● Written task
Pick out every line in the records below that contains the word "navigation", matching its case exactly, and copy each of those lines.

— BEGIN Source data —

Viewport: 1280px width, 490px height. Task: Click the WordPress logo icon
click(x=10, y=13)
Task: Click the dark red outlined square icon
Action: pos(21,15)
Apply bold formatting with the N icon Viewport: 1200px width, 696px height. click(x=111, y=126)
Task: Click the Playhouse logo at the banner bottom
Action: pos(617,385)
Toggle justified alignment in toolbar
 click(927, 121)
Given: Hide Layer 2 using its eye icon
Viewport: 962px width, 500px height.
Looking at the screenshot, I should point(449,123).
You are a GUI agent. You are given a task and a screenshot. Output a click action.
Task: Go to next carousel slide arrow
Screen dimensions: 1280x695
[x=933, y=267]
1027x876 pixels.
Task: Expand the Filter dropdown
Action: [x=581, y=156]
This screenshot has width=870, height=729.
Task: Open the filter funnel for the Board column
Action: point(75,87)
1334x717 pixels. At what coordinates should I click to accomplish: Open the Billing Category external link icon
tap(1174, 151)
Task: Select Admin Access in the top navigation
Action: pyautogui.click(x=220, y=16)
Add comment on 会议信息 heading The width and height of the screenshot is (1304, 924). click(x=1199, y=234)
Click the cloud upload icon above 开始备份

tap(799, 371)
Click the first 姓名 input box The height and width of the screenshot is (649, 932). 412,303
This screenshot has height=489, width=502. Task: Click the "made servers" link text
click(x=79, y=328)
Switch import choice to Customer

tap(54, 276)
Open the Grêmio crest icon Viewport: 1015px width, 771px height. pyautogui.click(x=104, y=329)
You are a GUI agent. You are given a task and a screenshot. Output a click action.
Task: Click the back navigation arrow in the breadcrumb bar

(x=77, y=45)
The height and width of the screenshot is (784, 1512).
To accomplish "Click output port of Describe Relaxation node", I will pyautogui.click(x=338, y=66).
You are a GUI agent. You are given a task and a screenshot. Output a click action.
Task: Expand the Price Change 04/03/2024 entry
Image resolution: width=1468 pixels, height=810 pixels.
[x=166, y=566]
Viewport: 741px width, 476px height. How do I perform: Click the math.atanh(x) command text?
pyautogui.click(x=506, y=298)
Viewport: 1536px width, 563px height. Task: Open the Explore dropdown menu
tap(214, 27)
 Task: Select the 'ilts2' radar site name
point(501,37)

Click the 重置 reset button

— END Source data —

● In response
Task: Select Admin Access in the top navigation
Task: Click the back navigation arrow in the breadcrumb bar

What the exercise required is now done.